4. Биотрансплантат на основе пенокерамических носителей системы оксид циркония - оксид алюминия и мультипотентных стромальных клеток костного мозга человека для восстановления протяженных дефектов костной ткани по п.1, характеризующийся тем, что представляет собой носитель, плотно заселенный МСК, культивированными от 1 до 3 пассажей, в глубине и по периферии.

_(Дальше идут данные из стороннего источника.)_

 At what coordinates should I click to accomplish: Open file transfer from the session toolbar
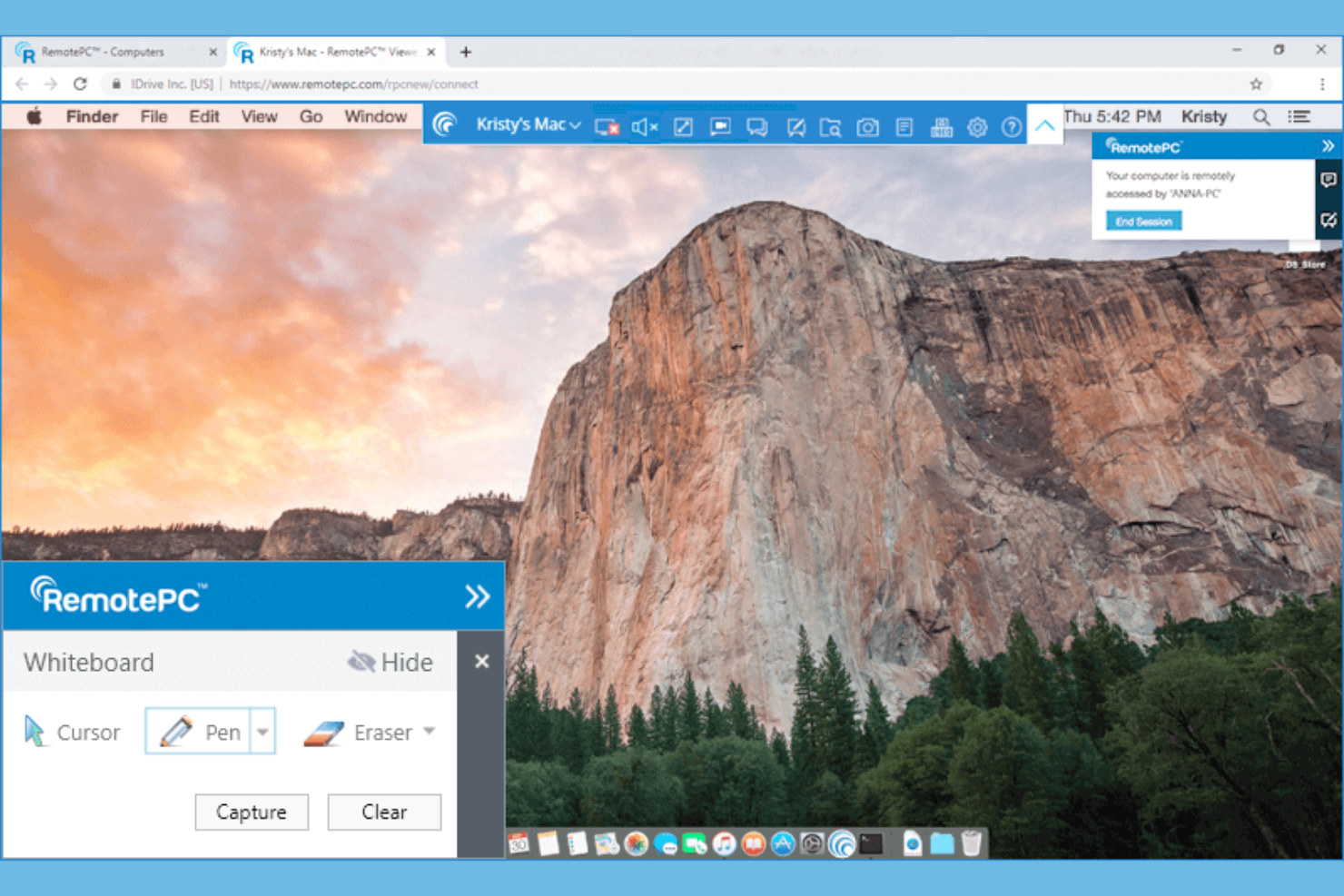pyautogui.click(x=832, y=127)
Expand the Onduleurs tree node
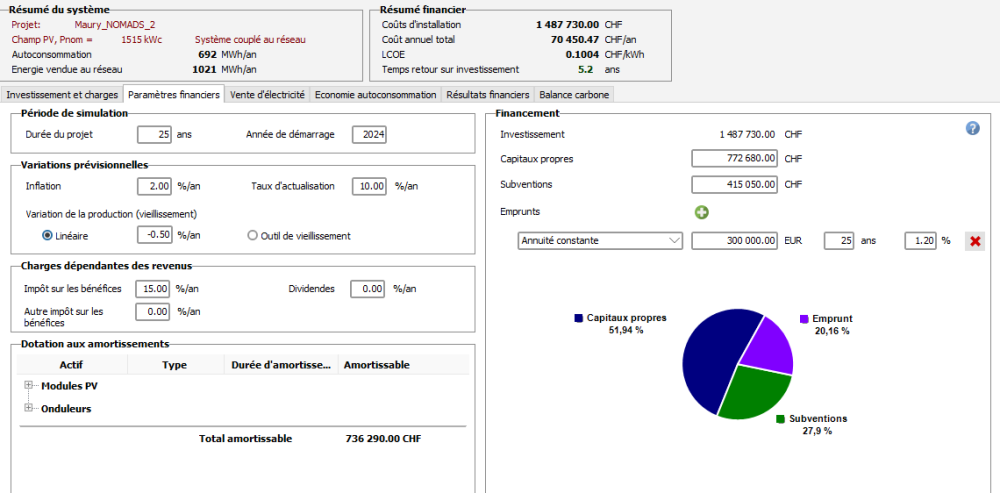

5. Способ получения биотрансплантата на основе пенокерамических носителей системы оксид циркония - оксид алюминия и мультипотентных стромальных клеток костного мозга человека для восстановления протяженных дефектов костной ткани по п.1, характеризующийся тем, что полученный аспират костного мозга наслаивают на разделяющий градиент раствора фикола (плотность 1,077 г/мл) и центрифугируют при 1300 об/мин в течение 20 мин при +4°С, полученное таким образом интерфазное кольцо с ядросодержащими клетками отбирают и центрифугируют при 1100 об/мин в течение 10 мин при +4°С, при этом супернатант удаляют, а клеточный осадок суспендируют в культуральной среде (DMEM/F12 1:1, с добавлением 10% эмбриональной телячьей сыворотки или аутологичной сыворотки, 2 mM L-глутамина и 0,5 мг/мл амикацина, суспензию клеток рассевают на пластиковые чашки Петри в концентрации 10⁴ клеток на 1 мл и инкубируют при стандартных условиях (температуре 37°С, в условиях насыщающей влажности в атмосфере с 5% СO₂), затем неприкрепленные клетки удаляют, а прикрепившиеся клетки промывают культуральной средой и инкубируют до достижения 75-85% конфлюентности, в дальнейшем смену среды проводят каждые 2-3 суток в зависимости от ростовых характеристик культуры, при этом культивирование проводят до 3-4 пассажа до получения необходимого количества клеточной массы, при этом пенокерамические носители подвергают стерилизации методом γ-облучения в дозе 2,5 Мрад, затем носители промывают физиологическим раствором и высушивают в потоке воздуха, подготовленные образцы носителя вместе с полученной клеточной суспензией с концентрацией клеток от 1 до 2 млн в 1 мл среды наносят на образцы из расчета 100 мкл суспензии на 100 мг образца, при этом инкубируют в течение 60 мин при стандартных условиях для инициации прикрепления клеток к стенкам поровых каналов и добавляют культуральную среду, в течение суток образцы перекладывают в новые плашки, в последующем смену культуральной среды проводят каждые два дня.